Though the residential sector stagnated with issues related to surplus inventory, liquidity issues due to the NBFC crisis and general elections, there has been upside too; implementation of RERA has helped clean up the sector and RBI has cut the repo rate in 2019 to a nine-year low, as an impetus for growth in the future. New avenues of development in logistics & warehousing, new airports and infrastructure expenditure by the government have also had their positives on the industry. In other words, the year 2020 maybe foreseen as a very buoyant year for the Indian real estate sector, keeping in mind the slow but systematic revival of residential projects.

NBFCs have increased their rates, making it less attractive to the developers, which is affecting their operations. Not only the developers, but the crisis has also substantially reduced the borrowings of the prospective homebuyers, which has had an effect on the demand for residential properties. With the freeze on disbursements by NBFCs, the entire real estate sector was struggling to secure liquidity.

The changing real estate landscape will have substantial implications for the real estate investment community. The global investable real estate universe will expand substantially, leading to a huge expansion in opportunity, especially in emerging economies. By 2020, investable real estate, globally, will have grown by more than 55% compared to 2012, according to PwC forecasts, and is expected to expand by a similar proportion in the following decade. The greatest social migration of all time – primarily in emerging economies – will drive the biggest ever construction surge. Fast-growing cities and micro markets will present a wider range of risk and return on opportunities. The concept of sustainability has also broadened to mean creating ‘places’ where people enjoy living and working. So, new developments are being designed with green spaces, good air quality, spaces for social gathering and so on. It is suggested that the government regulations are pushing sustainability with the real estate agenda and tech is impacting property economics. The realty sector is also likely to play a greater role in the financial ecosystem of 2020.

For developers, technology advances will make eco-efficient building more practical. The technologies behind smart appliances, smart metres, smart building management systems, integrated distribution management systems and city-wide energy management systems are continually becoming more advanced and efficient. Considering, real estate is a business where small number of individuals manage large amounts of data; relating to tenants, buildings, etc., it is natural to expect a significant increase in the use of data analytics in the sector.

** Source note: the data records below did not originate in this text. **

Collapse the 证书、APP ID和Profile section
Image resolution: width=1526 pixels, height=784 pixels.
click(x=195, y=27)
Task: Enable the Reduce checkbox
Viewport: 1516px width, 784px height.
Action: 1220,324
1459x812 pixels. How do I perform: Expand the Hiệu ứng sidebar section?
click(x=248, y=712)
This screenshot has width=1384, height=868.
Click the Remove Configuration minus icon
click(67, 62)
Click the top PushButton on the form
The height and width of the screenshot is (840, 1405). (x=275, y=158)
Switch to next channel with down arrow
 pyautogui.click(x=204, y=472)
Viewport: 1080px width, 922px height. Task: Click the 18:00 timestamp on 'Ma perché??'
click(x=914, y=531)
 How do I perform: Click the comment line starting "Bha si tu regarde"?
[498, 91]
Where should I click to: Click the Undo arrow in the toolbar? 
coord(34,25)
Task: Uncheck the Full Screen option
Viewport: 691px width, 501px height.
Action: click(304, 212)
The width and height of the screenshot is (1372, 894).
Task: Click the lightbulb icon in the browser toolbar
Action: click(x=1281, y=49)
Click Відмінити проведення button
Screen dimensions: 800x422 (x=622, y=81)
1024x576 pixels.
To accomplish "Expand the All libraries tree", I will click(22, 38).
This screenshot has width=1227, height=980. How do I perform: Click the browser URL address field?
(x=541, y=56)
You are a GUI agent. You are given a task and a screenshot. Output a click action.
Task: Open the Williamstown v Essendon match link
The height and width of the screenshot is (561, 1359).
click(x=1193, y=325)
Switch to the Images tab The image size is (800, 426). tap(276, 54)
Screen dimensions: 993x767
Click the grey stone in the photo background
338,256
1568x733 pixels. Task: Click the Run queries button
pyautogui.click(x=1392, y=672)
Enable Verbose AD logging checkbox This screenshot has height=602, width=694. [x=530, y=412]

While many of the trends highlighted are already evident, there’s a natural tendency to underestimate how much the real estate world will have changed by 2020. The level of affordability will fall, leading to greater urban density of smaller and more proficient living spaces. Developers will become more innovative about how they design and build residential real estate, seeking to use space more efficiently. The changing real estate landscape will have substantial implications for the real estate investment community. The global investable real estate universe will expand substantially, leading to a huge expansion in opportunity, especially in cities and emerging micro-markets. In some emerging economies, the growing opportunity for real estate investment will carry a host of complex risks. Often, the shortage of assets will mean real estate managers have to partner with local developers, which carries numerous operating risks, such as delayed completion or even fraud. In order to prosper in real estate’s new world, leading industry players such as managers, developers and the investment community need to make sure they have the right capabilities and qualities. A global network with local knowledge, good government relations and specialist expertise and innovation.